There is something that I think is missing from all three proposals, and that 
is the handling of duplicate protected networks. As long as we live in a 
predominantly IPv4 world, we have a lot of NATs and a lot of RFC 1918 addresses.

So unprotected traffic from such networks gets NATted by the perimeter gateway 
(or a dedicated device between the gateway and the Internet). For protected 
traffic, there qre two options:

1. Translate the traffic before sending it through the tunnel, or
2. Send packets from non-routable addresses through the tunnel

Option #1 has a weird side effect. If the translated address is a routable 
address of the gateway, the peer gateway cannot forward it to the Internet 
without translating it again: the return packets would go directly to the 
original gateway, creating some asymmetric routing.

So let's assume option #2, the other tunnel endpoint will NAT the traffic 
behind itself if it forwards the traffic to the Internet. If it forwards the 
traffic through another tunnel, it has the same choices as the first gateway. 
But if it forwards the traffic to its own protected domain, it has two options
1. Forward them as is. That requires that there be no duplicates, and that 
routing will be set up so that return packets go to this gateway., or
2. NAT the packets behind itself.

There are more subtleties to this, but it's a complexity that network people 
deal with all the time. The NATs are configured where appropriate, and 
collisions are avoided through a combination of NATs and a manual partitioning 
of the RFC 1918 space.

All this goes out the window the moment you try to connect with other 
administrative domains or worse - merge some administrative domains. And a 
dynamic setup of tunnels runs a high risk of having the same network on both 
sides of the tunnel. 

Consider the trivial example. Host a, behind gateway A, sends traffic to host c 
behind gateway C, but the traffic goes through gateway B, which is the hub 
gateway. c is a server, so it has port forwarding on gateway C, and C belongs 
to another organization. A is the gateway of a branch office. Every branch 
office has a different 192.168.x.0/24 subnet, so within the administrative 
domain, all hosts have unique IPs. 

So A sends the ac packet unmodified. B is an egress gateway, so it NATs all 
such addresses behind itself. That's OK because a is a client.

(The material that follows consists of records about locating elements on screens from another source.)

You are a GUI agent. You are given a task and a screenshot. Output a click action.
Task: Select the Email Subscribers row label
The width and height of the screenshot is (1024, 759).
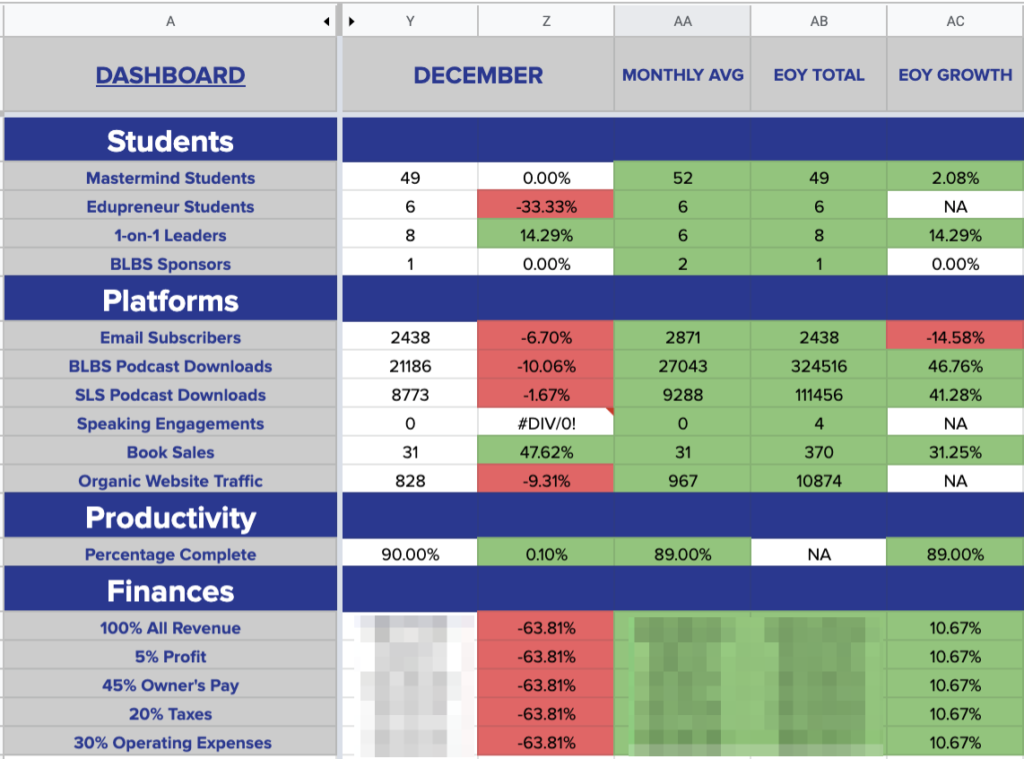pyautogui.click(x=170, y=337)
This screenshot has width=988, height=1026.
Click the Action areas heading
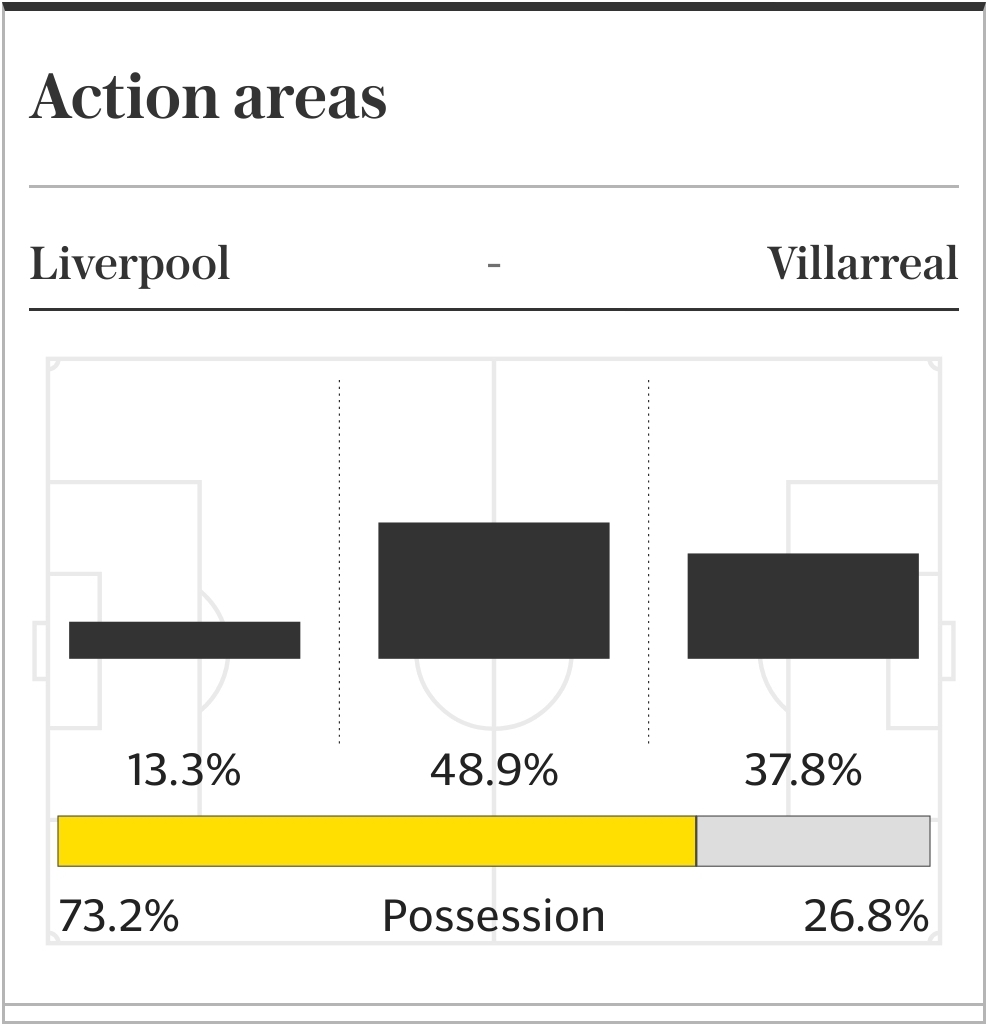208,98
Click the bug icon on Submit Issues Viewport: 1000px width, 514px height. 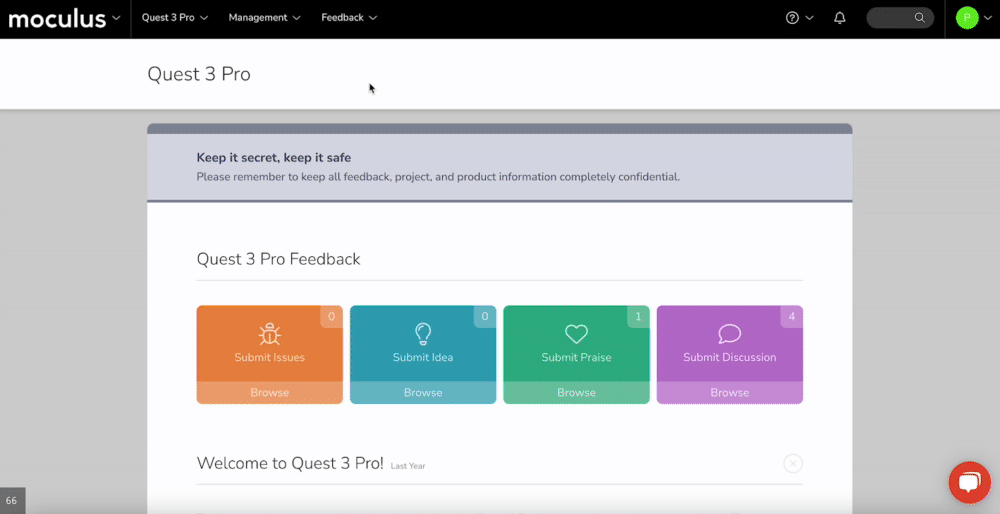[269, 334]
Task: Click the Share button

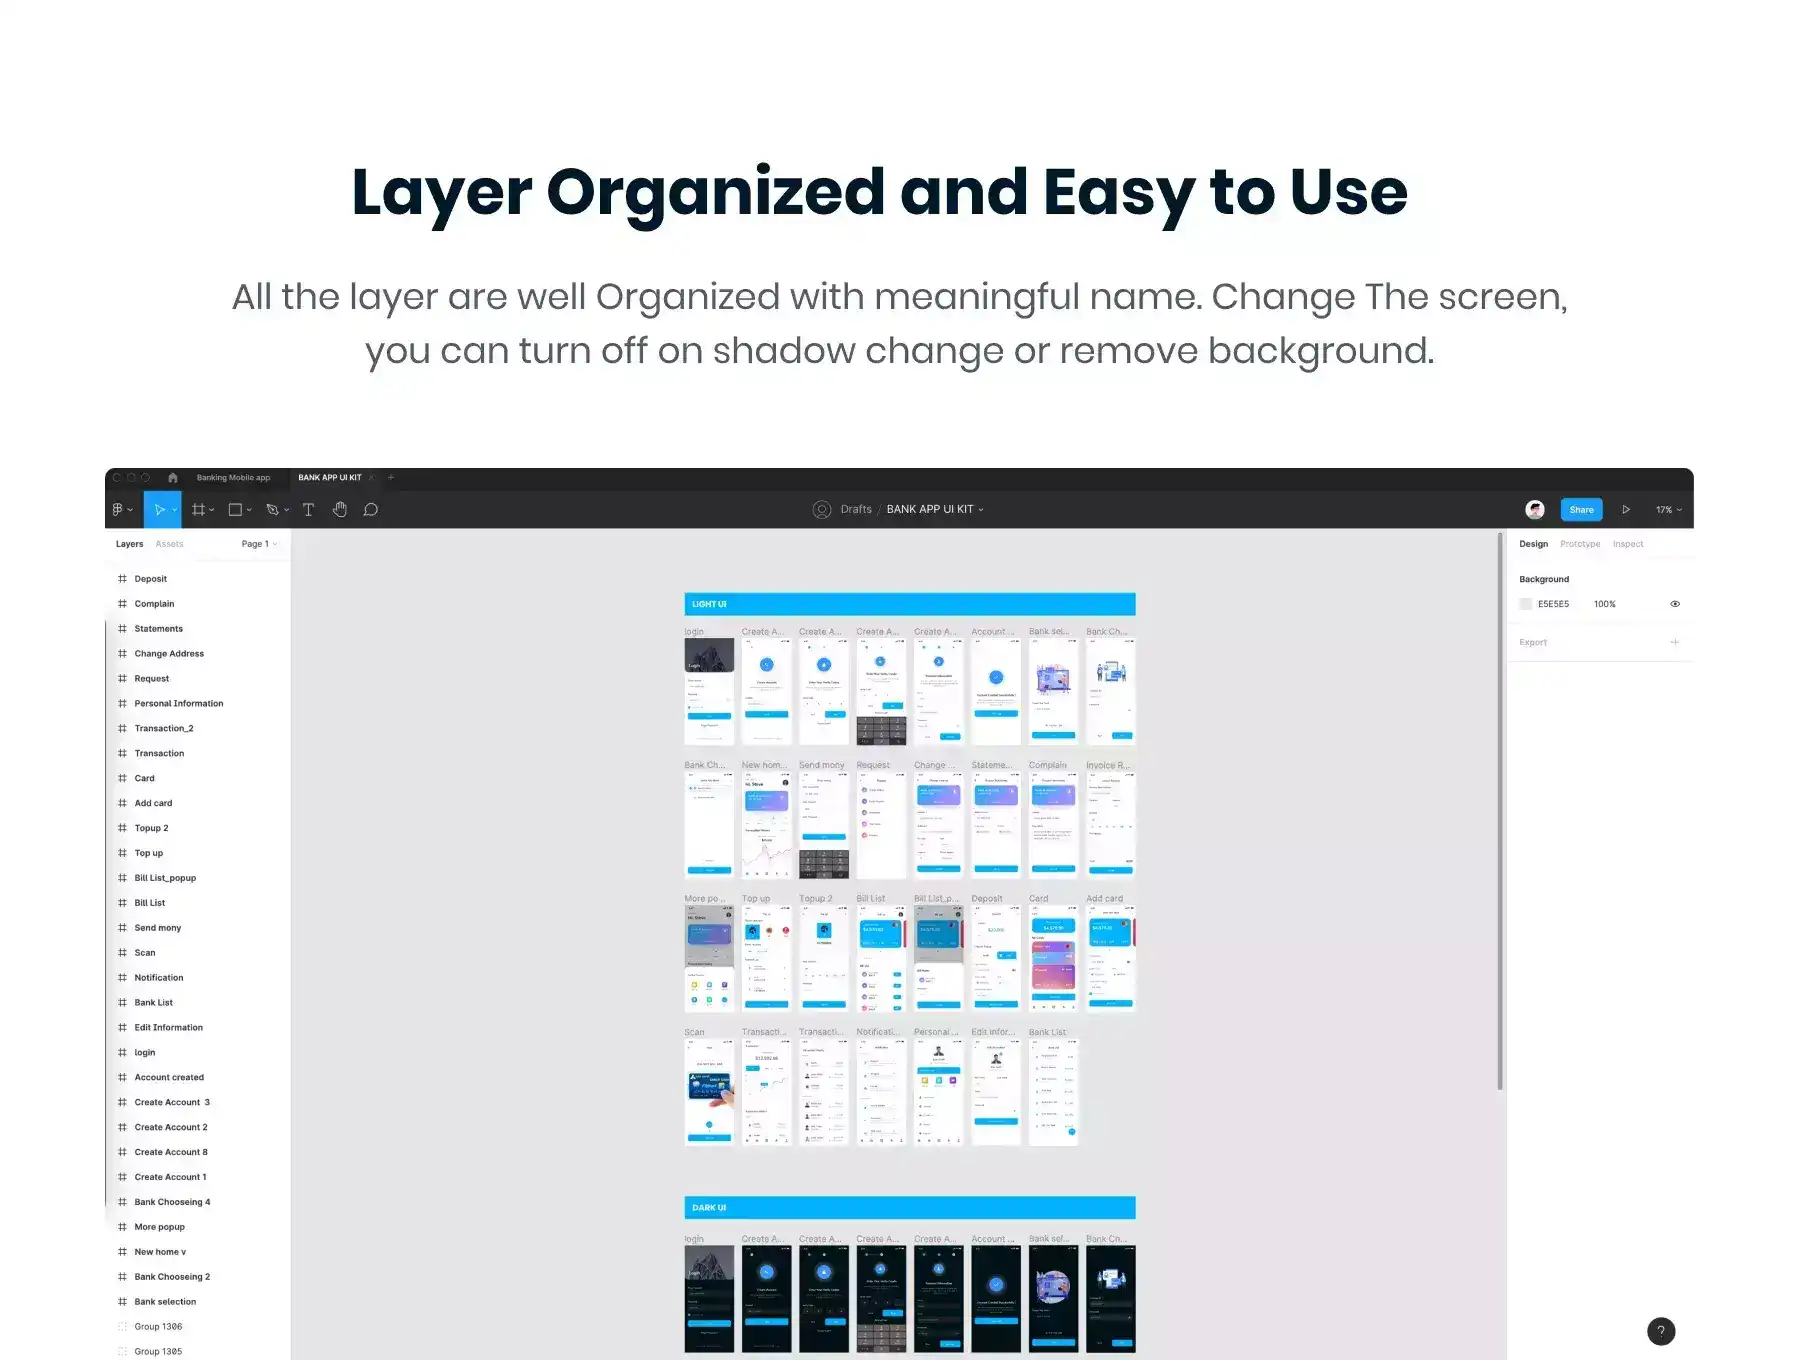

Now, regardless of which solution we choose, it is decided that A should send 
traffic directly to C, skipping B. But that means that A should now NAT the 
packets, because C does not wish to receive non-routable IP addresses from a 
partner. It has its own 192.168.x.x addresses within its network.  But here's a 
problem. Regardless of whether A does or does not NAT when sending traffic to 
C, connections are going to be severed. Why? Because the source IP address of 
the traffic coming from 'a' changes. Before 'c' got the traffic from B's public 
address. But now it's coming either from 'a''s non-routable address, or from 
A's public address. Either way, TCP connections get severed.

I don't think this issue is addressed in any of the current drafts.